§ Activity
Write out every entry precisely as given, leaving the pictures out.

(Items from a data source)
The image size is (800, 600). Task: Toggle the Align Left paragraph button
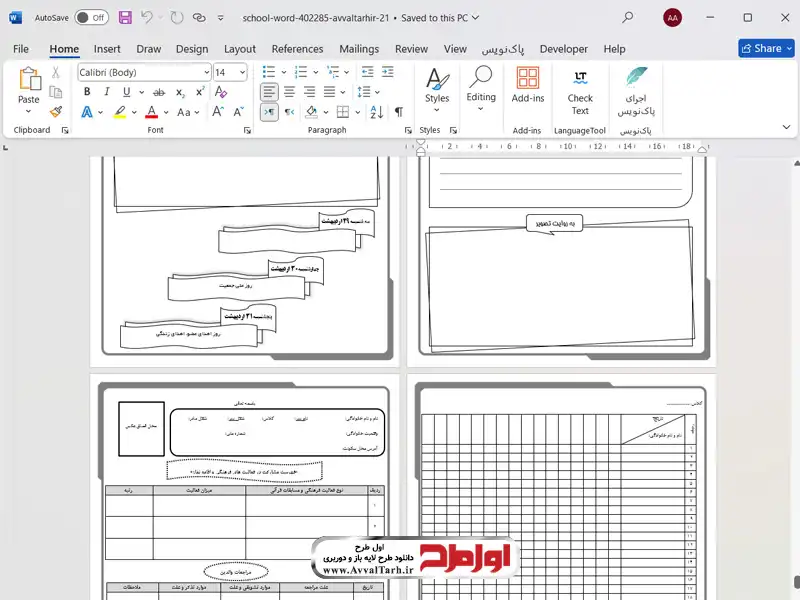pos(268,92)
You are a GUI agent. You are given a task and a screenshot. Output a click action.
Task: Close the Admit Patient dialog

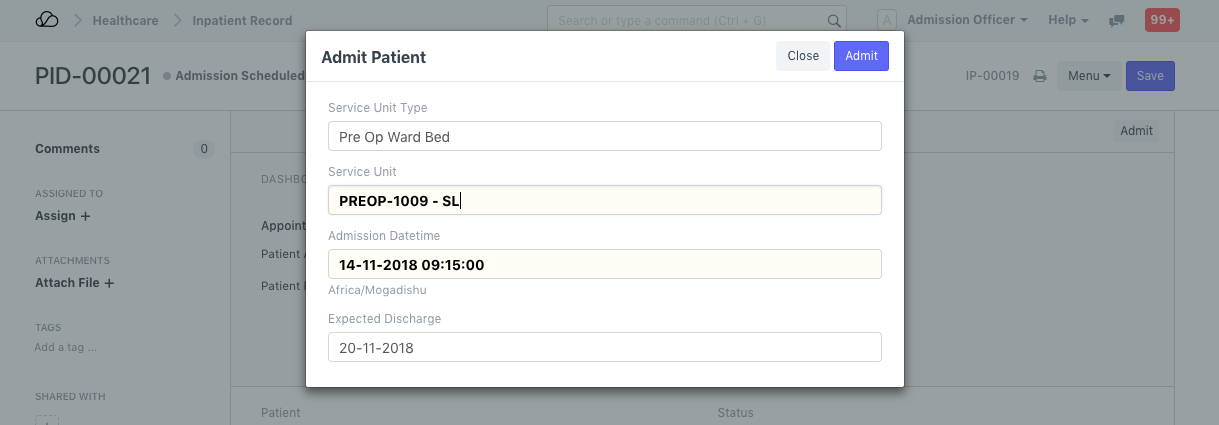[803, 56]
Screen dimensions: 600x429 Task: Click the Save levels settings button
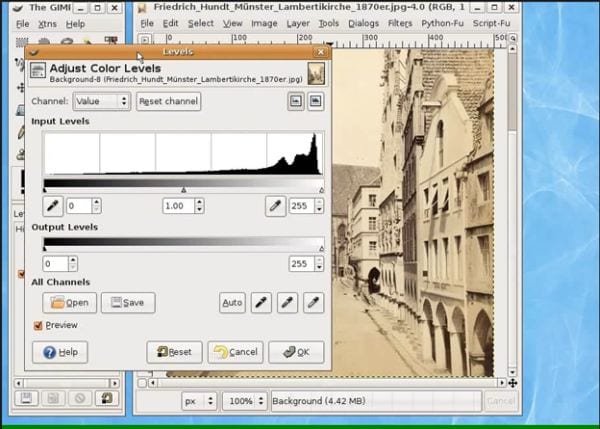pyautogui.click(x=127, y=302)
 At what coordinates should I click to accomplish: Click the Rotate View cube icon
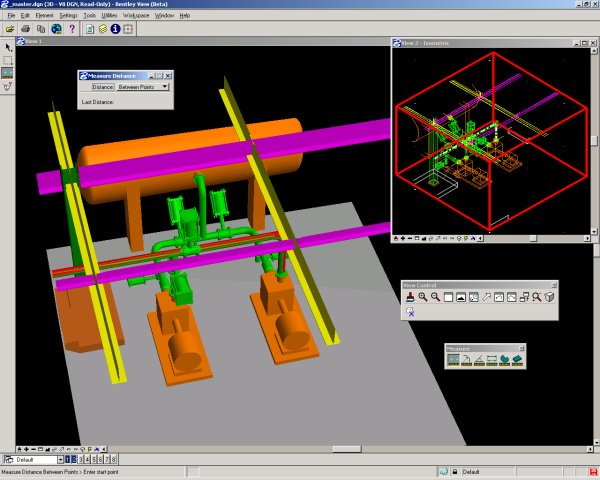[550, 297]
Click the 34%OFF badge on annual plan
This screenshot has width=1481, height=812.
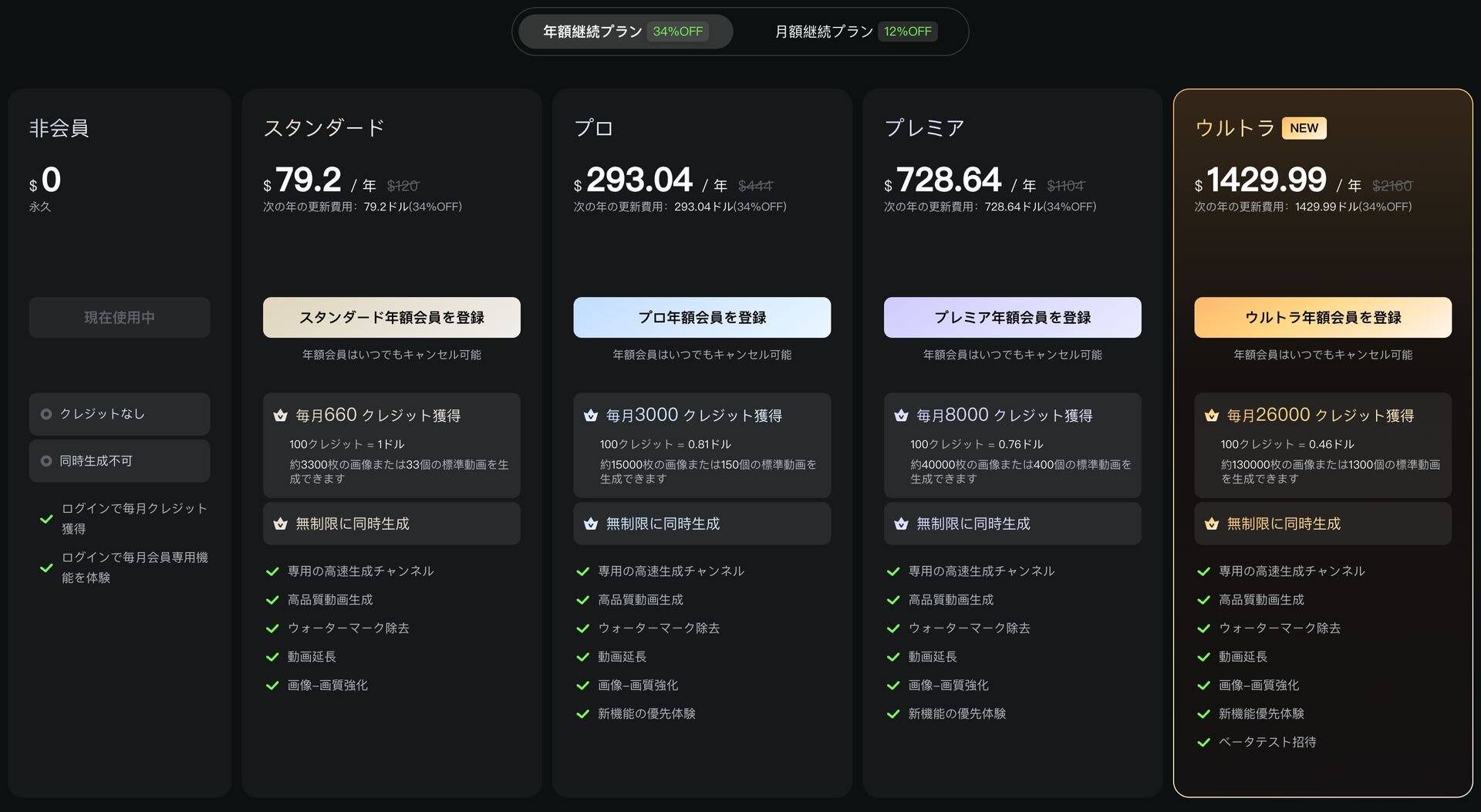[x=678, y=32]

§ Solution
The image size is (800, 600). Task: Toggle the Align Left paragraph button
pos(268,92)
You are a GUI agent. You are given a task and a screenshot. Output a click action.
Task: Close the Admit Patient dialog

[803, 56]
Screen dimensions: 600x429 Task: Click the Save levels settings button
pyautogui.click(x=127, y=302)
 At what coordinates should I click to accomplish: Click the Rotate View cube icon
[550, 297]
Click the 34%OFF badge on annual plan
This screenshot has width=1481, height=812.
[x=678, y=32]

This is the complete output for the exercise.